The exercise
Reproduce the listing below word for word, line by line. Leave out the pictures.

Data shown
"""
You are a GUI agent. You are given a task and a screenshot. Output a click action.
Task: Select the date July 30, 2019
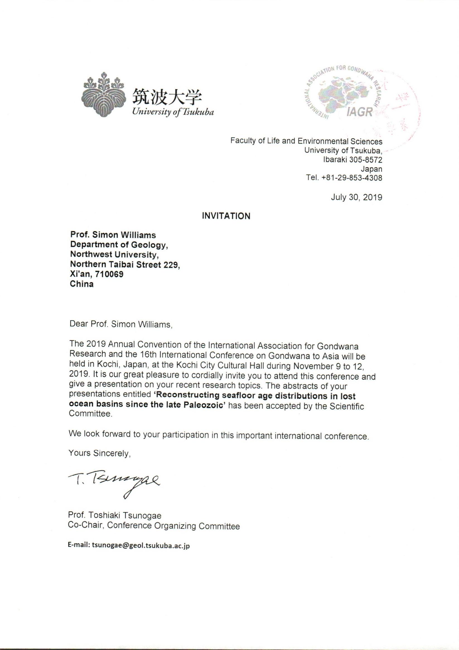(x=356, y=197)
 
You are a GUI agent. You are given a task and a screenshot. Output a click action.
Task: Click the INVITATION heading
(x=226, y=216)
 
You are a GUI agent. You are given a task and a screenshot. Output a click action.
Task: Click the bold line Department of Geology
(x=119, y=245)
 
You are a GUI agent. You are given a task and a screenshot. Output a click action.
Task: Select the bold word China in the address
(x=82, y=284)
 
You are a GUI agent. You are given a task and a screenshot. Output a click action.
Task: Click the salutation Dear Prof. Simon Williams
(x=121, y=324)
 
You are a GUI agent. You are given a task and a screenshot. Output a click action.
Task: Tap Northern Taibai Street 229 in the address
(x=125, y=265)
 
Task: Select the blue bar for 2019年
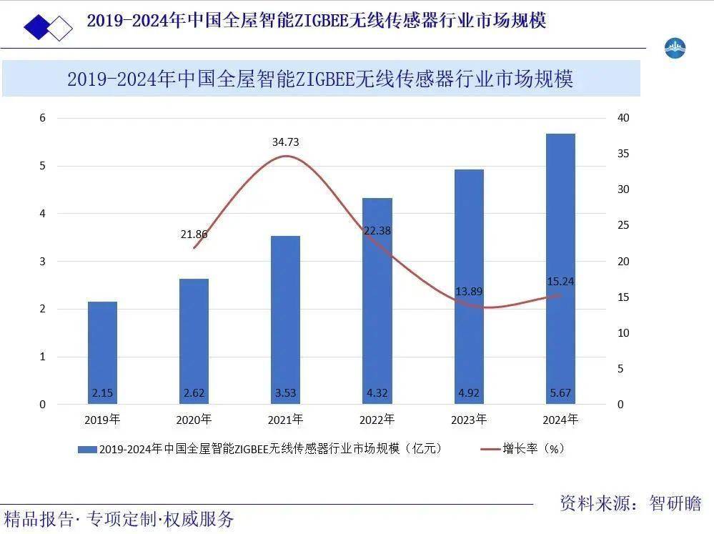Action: (102, 352)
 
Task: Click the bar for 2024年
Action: (560, 269)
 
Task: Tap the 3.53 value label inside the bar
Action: (285, 392)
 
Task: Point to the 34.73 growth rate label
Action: (285, 142)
"""
The result
You are a GUI agent. You are given a task and a screenshot. Output a click action.
Task: Select the date July 30, 2019
(x=356, y=197)
 
You are a GUI agent. You are given a task and a screenshot. Output a click action.
Task: Click the INVITATION heading
(x=226, y=216)
 
You are a GUI agent. You are given a task and a screenshot. Output a click action.
Task: Click the bold line Department of Geology
(x=119, y=245)
 
You are a GUI agent. You are given a task and a screenshot. Output a click action.
Task: Select the bold word China in the address
(x=82, y=284)
 
You are a GUI agent. You are given a task and a screenshot. Output a click action.
Task: Click the salutation Dear Prof. Simon Williams
(x=121, y=324)
 
You are a GUI agent. You are given a task and a screenshot. Output a click action.
Task: Tap Northern Taibai Street 229 in the address
(x=125, y=265)
 
Task: Select the blue bar for 2019年
Action: (102, 352)
 
Task: Click the bar for 2024年
Action: (560, 269)
 
Task: Tap the 3.53 value label inside the bar
Action: (285, 392)
 
Task: Point to the 34.73 growth rate label
Action: (285, 142)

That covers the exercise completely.